There may be no connection between the fiercely-resisted Block Exemption that comes into force this year and the EC’s new consumer credit proposals, but the auto industry could be getting paranoid about the European Commission. Especially, perhaps, after its dawn raids on the offices of Peugeot, whose chairman happens to be the Acea‘s current president. Toby Procter looks at the threat posed by the EC’s proposal for a new directive to harmonise consumer credit laws.


The EC’s proposal for a new directive on consumer credit provision would update a directive of 1998 which left different member states with markedly different consumer finance laws, and markets. If it survives the scrutiny of the EU Parliament and Council of Ministers pretty much as drafted, it will seek to create something more like a single European consumer credit market. But it will impose new costs on lenders and retailers, and car makers and dealers will hate it.


Yet, rather like the early warnings of the EC’s intentions for the new Block Exemption Regulation, the consumer credit proposal has been greeted with silence from the uto industry, though in Britain at least, the Finance and Leasing Association has published a critical counter-blast.

◆ TASK REQUIREMENTS ◆
[A] From the article on the EC consumer credit proposal, set down the passage from "There may be" up to and including "consumer credit laws." word for word.
[B] Translate this sentence from the article on the EC consumer credit proposal into French: "But it will impose new costs on lenders and retailers, and car makers and dealers will hate it."
The data that follows can be left aside.

◆ MATERIAL SUPPLIED ◆
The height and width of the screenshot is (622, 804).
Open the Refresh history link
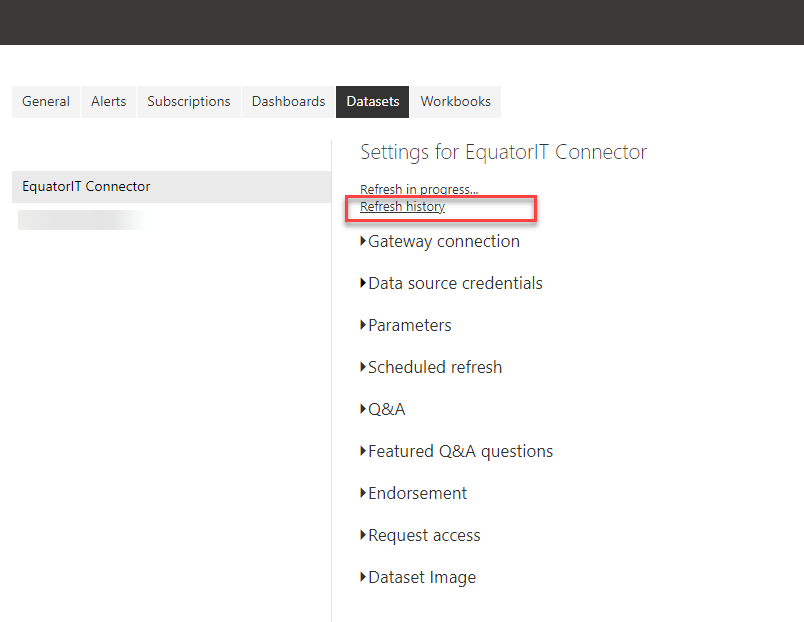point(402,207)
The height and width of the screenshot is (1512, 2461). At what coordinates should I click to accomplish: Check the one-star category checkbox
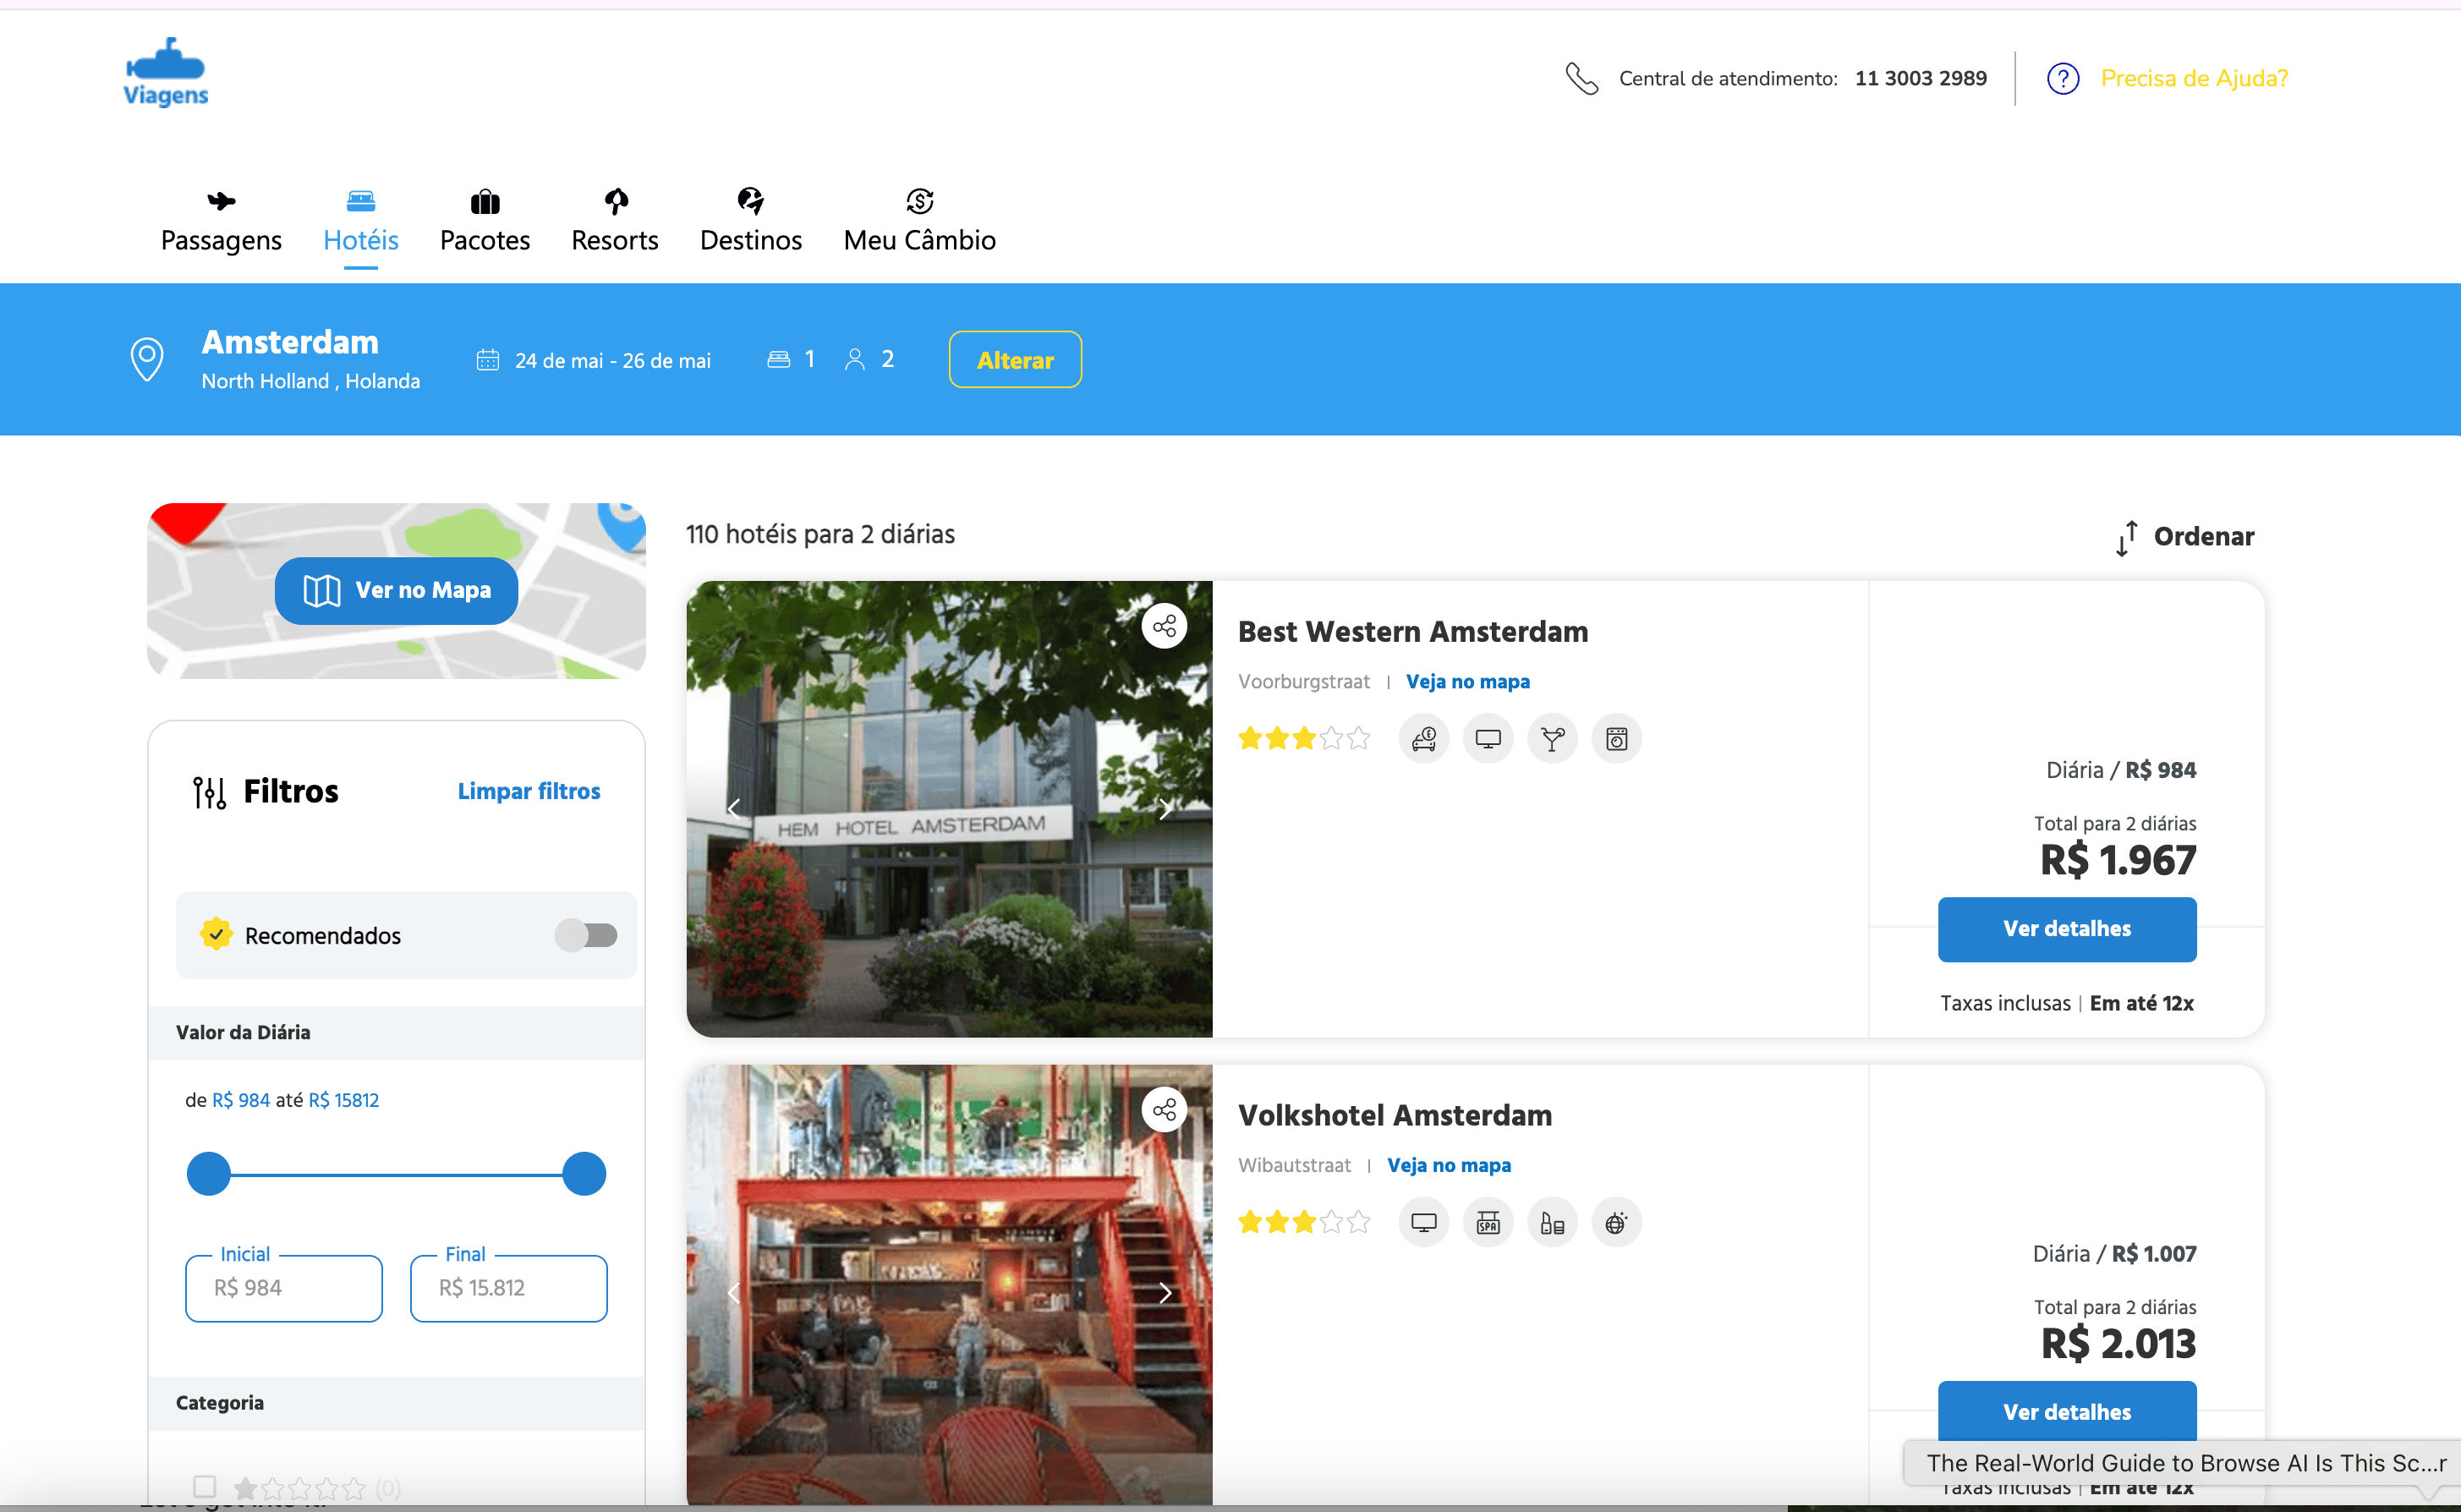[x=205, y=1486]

◆ ANSWERS TO EACH TASK ◆
[A]
There may be no connection between the fiercely-resisted Block Exemption that comes into force this year and the EC’s new consumer credit proposals, but the auto industry could be getting paranoid about the European Commission. Especially, perhaps, after its dawn raids on the offices of Peugeot, whose chairman happens to be the Acea‘s current president. Toby Procter looks at the threat posed by the EC’s proposal for a new directive to harmonise consumer credit laws.

[B] Mais elle imposera de nouveaux coûts aux prêteurs et aux détaillants, et les constructeurs automobiles et les concessionnaires la détesteront.